> YOUR TASK
Count the lines in the entries below that mention the string "each", then write that number by itself.

> THE DATA
------------

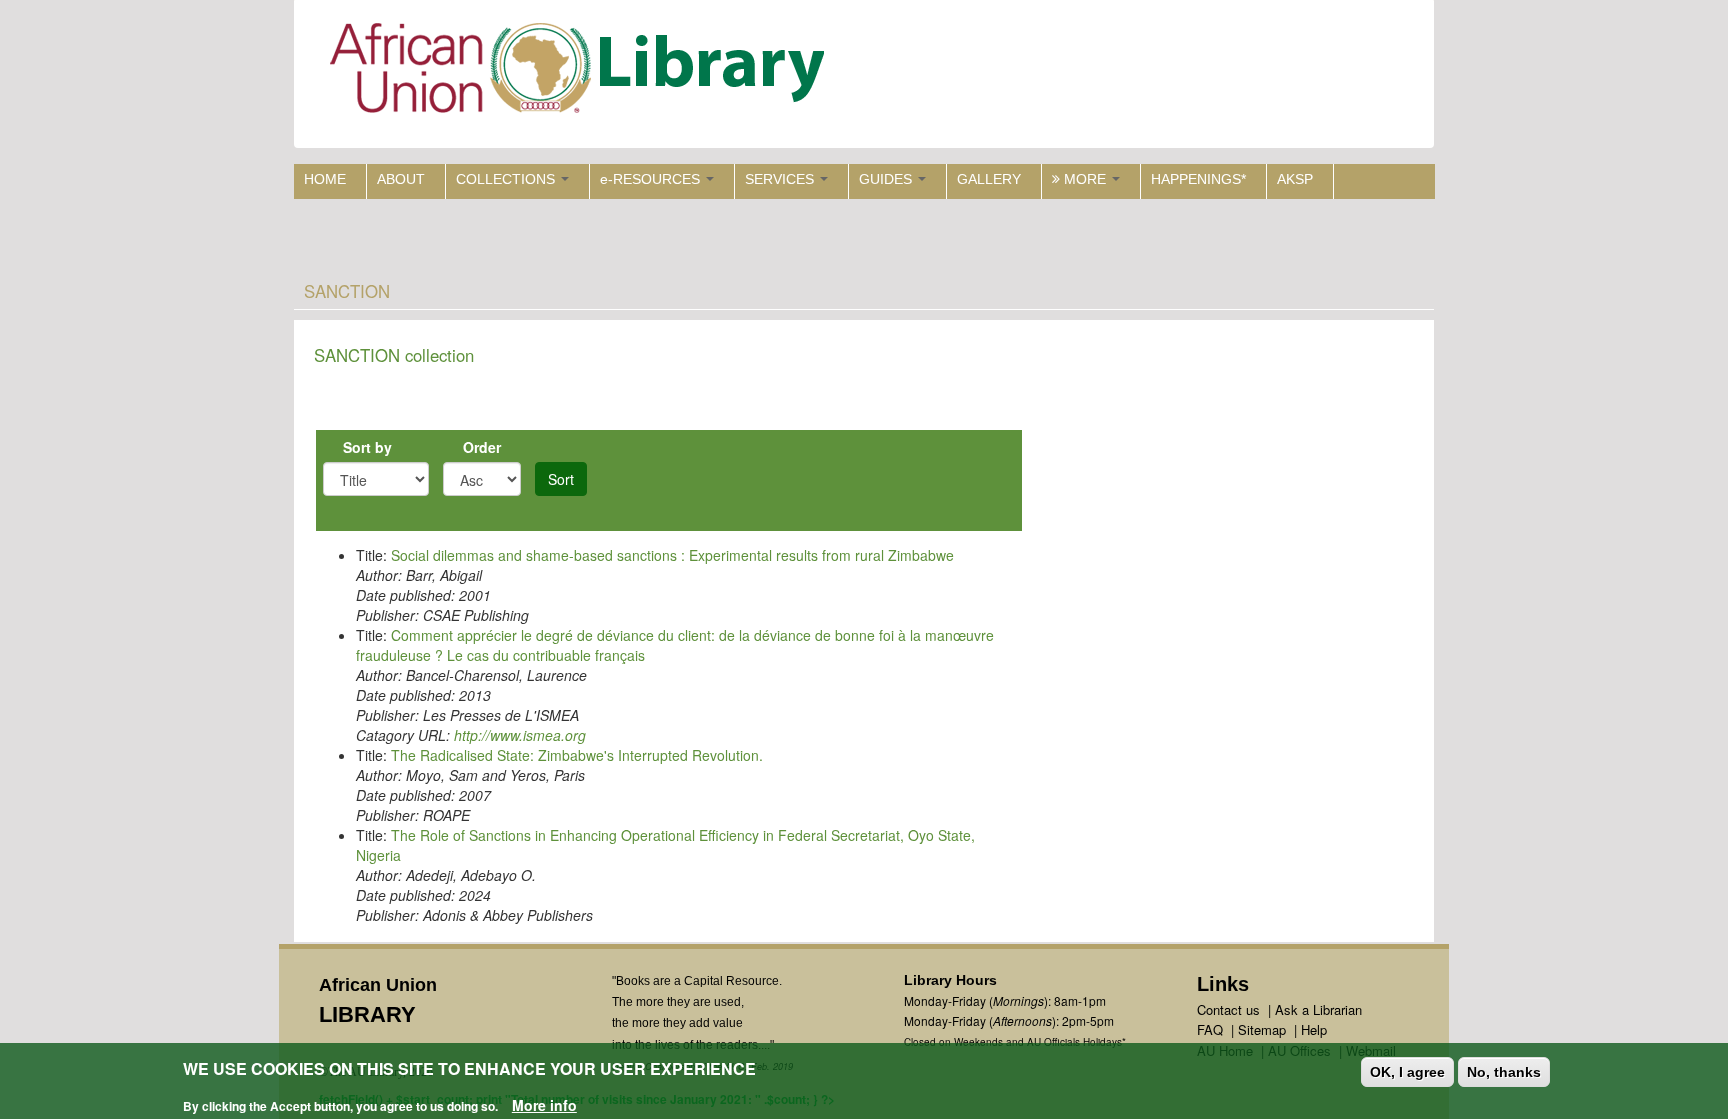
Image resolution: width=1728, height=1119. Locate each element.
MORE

------------

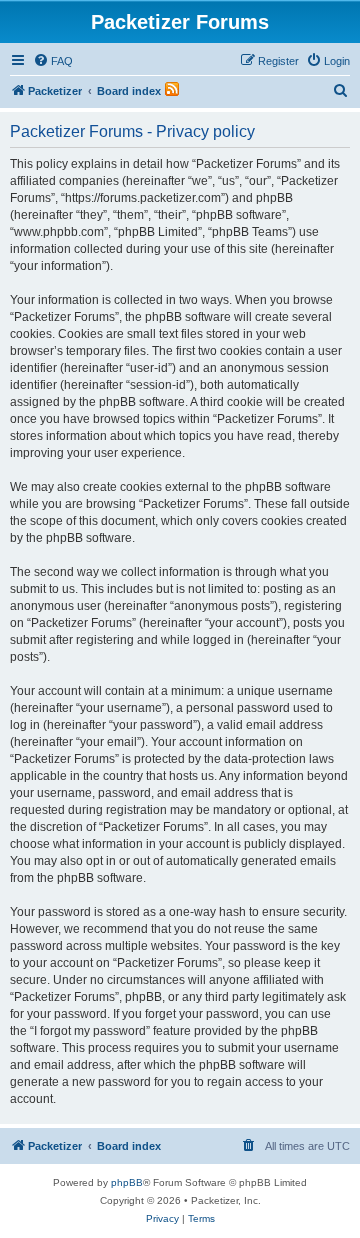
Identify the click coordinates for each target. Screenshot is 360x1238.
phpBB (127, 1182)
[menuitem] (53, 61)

------------

> OUTPUT FOR THIS TASK
2